Changelog¶
Version 0.5.1¶
Added parser for delayed sparse objects backed by H5
Version 0.5.0¶
Complete overhaul of the codebase using pybind11
Streamlined readers for R data types
Updated API for all classes and methods
Updated documentation and tests.
Version 0.4.5¶
Switch to pybind11 to implementing the bindings to rds2cpp.
Update tests, documentation and actions.
Fix github issue with showing incorrect package version on github pages.
Version 0.4.4¶
Add methods to parse RDS files containing
GenomicRangesList
Fix bug in reading strand information; mostly RLE vectors.
Update tests and documentation
Version 0.4.0 - 0.4.3¶
Migrate to the new class implementations
Add reader for objects containing genomic ranges
Version 0.3.0¶
This release migrates the package to a more palatable Google’s Python style guide. A major modification to the package is with casing, all camelCase
properties, methods, functions and parameters are now snake_case
.
In addition, docstrings and documentation has been updated to use sphinx’s features of linking objects to their types. Sphinx now also documents private and special dunder methods (e.g. __getitem__
, __copy__
etc). Intersphinx has been updated to link to references from dependent packages.
Configuration for flake8, ruff and black has been added to pyproject.toml and setup.cfg to be less annoying.

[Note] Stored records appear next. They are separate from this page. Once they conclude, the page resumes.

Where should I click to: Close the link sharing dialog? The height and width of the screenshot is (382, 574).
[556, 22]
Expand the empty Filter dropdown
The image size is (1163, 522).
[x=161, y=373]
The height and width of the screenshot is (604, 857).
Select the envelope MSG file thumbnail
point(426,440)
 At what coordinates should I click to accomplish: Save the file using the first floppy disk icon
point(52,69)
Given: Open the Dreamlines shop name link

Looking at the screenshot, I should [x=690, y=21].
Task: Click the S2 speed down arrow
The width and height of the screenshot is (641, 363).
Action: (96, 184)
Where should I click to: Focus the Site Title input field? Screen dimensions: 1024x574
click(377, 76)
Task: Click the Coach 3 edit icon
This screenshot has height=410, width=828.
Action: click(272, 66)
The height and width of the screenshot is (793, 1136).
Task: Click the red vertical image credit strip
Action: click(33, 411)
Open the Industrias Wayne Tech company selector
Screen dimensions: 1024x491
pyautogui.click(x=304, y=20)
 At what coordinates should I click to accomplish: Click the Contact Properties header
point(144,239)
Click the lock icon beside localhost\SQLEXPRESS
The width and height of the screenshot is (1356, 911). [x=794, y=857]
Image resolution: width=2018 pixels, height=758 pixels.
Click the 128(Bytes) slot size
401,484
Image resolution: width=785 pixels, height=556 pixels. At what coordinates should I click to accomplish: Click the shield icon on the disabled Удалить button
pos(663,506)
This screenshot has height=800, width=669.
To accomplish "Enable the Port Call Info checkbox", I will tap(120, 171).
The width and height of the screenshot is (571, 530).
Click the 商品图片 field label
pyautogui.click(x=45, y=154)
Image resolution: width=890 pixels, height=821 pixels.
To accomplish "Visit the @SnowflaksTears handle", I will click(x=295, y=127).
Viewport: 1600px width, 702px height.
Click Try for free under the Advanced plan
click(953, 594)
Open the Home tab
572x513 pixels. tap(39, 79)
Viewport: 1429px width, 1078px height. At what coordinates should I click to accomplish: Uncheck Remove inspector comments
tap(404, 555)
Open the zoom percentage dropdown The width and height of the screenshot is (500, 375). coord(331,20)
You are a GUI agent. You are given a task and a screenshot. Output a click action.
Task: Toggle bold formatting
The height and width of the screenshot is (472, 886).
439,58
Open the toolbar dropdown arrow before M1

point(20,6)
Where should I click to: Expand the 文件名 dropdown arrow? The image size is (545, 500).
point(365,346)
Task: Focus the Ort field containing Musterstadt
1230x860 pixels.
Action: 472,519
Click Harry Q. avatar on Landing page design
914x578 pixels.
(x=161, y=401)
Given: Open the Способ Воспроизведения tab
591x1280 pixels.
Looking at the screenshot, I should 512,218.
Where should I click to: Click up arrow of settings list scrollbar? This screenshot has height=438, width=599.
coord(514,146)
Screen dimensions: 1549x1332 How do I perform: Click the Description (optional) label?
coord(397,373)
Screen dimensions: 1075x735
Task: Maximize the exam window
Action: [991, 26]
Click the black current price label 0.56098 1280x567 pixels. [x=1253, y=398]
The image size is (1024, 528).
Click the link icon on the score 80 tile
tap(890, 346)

Finally, pyscaffold has been updated to use “myst-parser” as the markdown compiler instead of recommonmark. As part of the pyscaffold setup, one may use pre-commits to run some of the routine tasks of linting and formatting before every commit. While this is sometimes annoying and can be ignored with --no-verify
, it brings some consistency to the code base.
Version 0.1¶
First implementation